Heated Rivalry is a Canadian sports romance television series created, written, and directed by Jacob Tierney for Crave. Based on the Game Changers book series by Rachel Reid, the show takes its title from the 2019 second instalment. It stars Hudson Williams as Shane Hollander and Connor Storrie as Ilya Rozanov, two professional hockey players who maintain a secret long-term romantic relationship while playing for rival teams. The series premiered on November 28, 2025, and received critical acclaim, with particular praise for Tierney's direction, the writing, and the performances and chemistry between lead actors; (Note: The first season holds a 96% approval rating based on 88 reviews on Rotten Tomatoes and a score of 67 based on 7 reviews on Metacritic.) it also became the most-watched original series on Crave.

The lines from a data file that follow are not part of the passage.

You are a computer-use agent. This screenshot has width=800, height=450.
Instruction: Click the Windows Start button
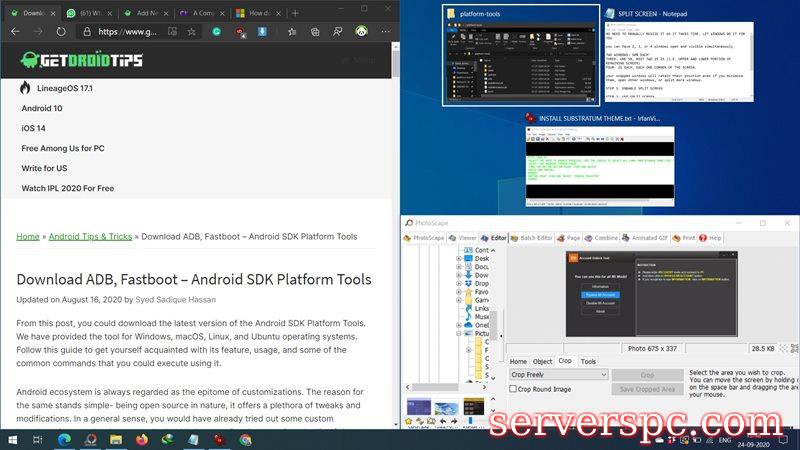[x=13, y=440]
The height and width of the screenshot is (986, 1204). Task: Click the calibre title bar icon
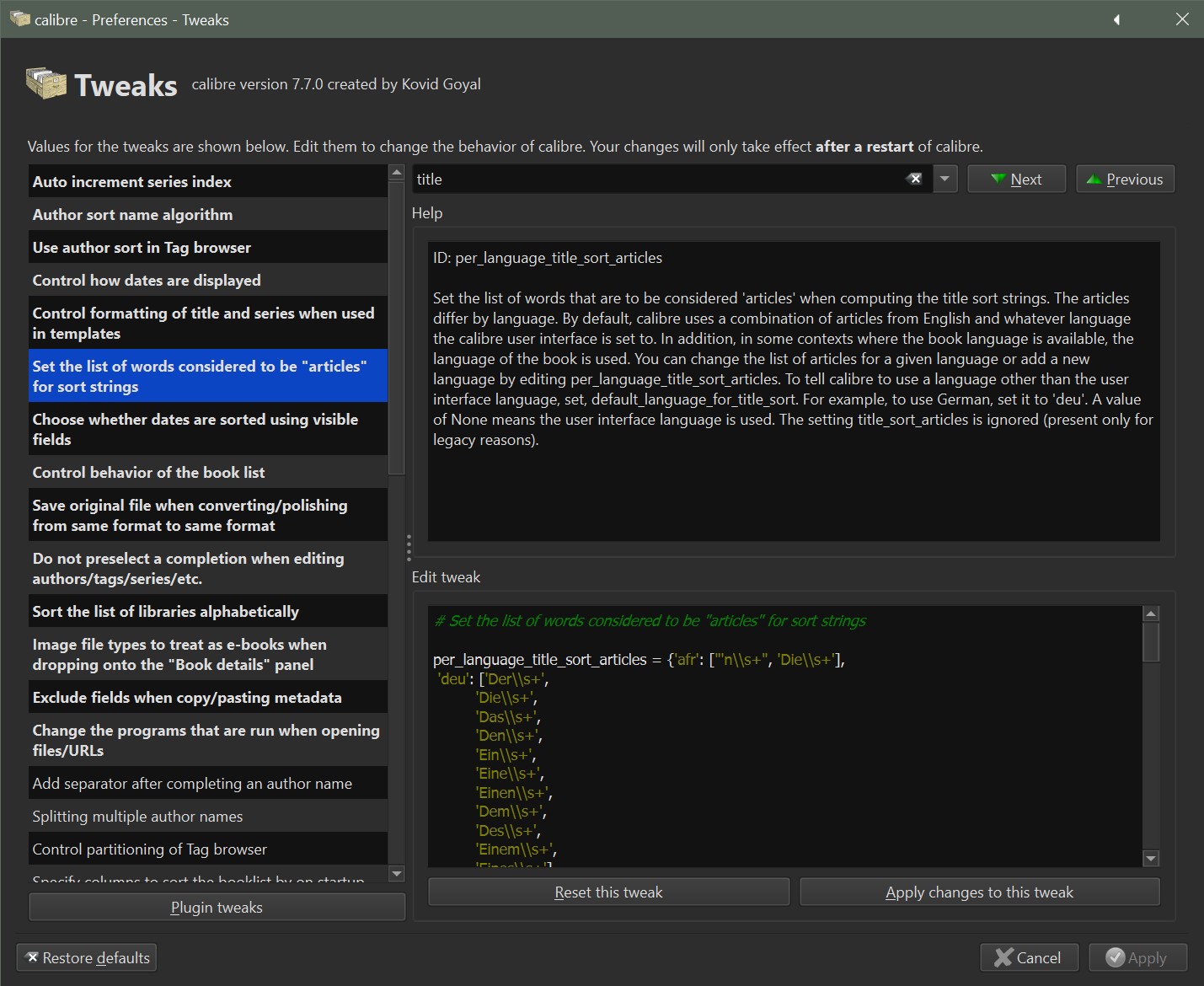click(19, 19)
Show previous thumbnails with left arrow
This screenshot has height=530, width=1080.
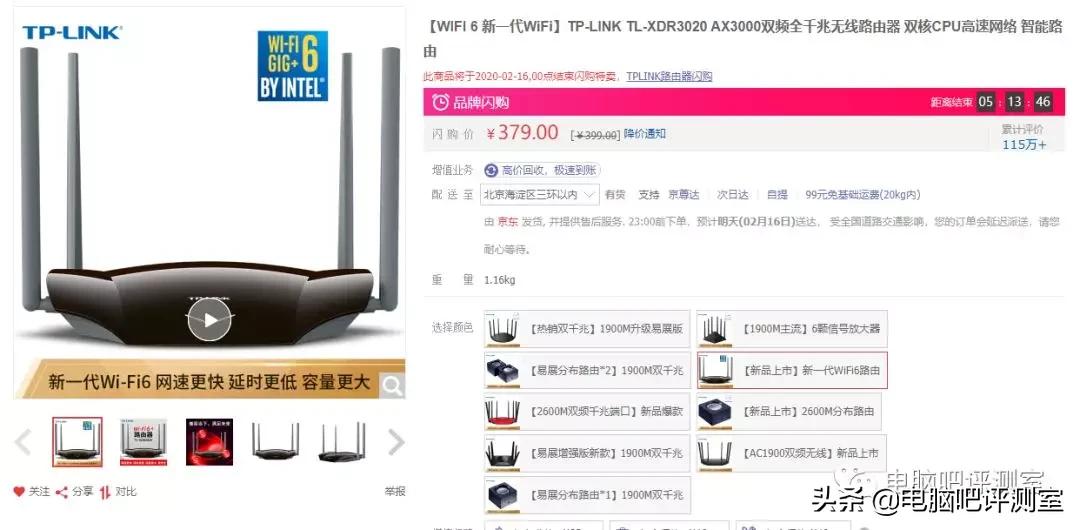tap(23, 442)
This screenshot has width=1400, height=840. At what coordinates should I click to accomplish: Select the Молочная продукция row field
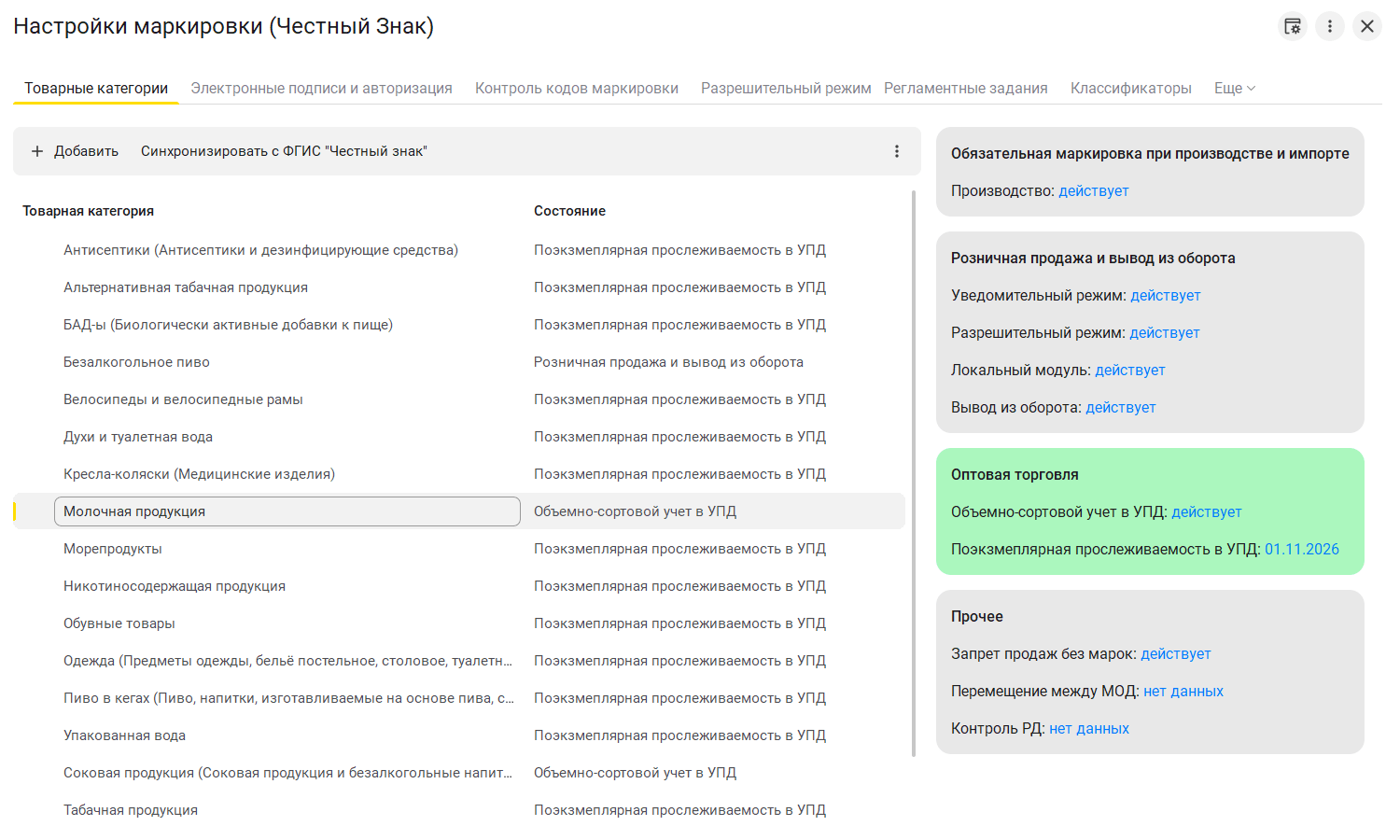287,511
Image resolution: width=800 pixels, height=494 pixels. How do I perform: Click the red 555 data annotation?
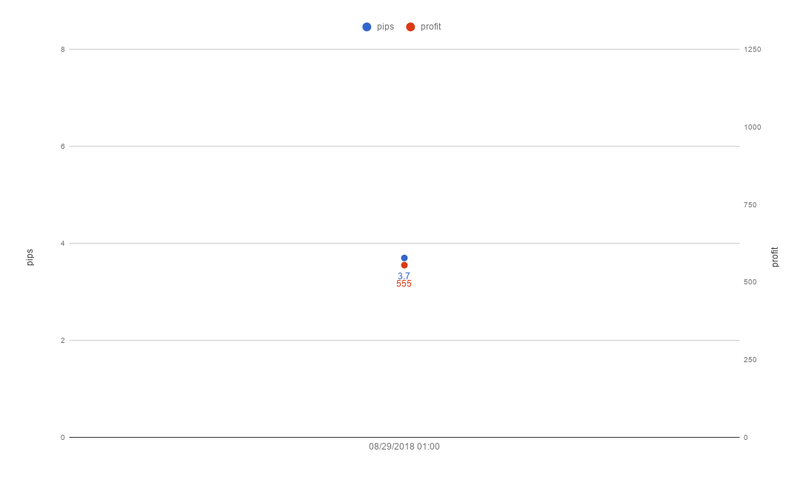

Heated Rivalry is ineligible for consideration at the Primetime Emmy Awards because it does not meet the Academy of Television Arts & Sciences's eligibility requirements for US co-productions. Although HBO Max later acquired the series, it became involved only after the first season had been completed, meaning the show was not developed as a US co-production from the outset. Despite its ineligibility for the regular competitive Emmy Awards, the Academy did select it for the Television Academy Honors Award, its special award for television programming that advances positive social change.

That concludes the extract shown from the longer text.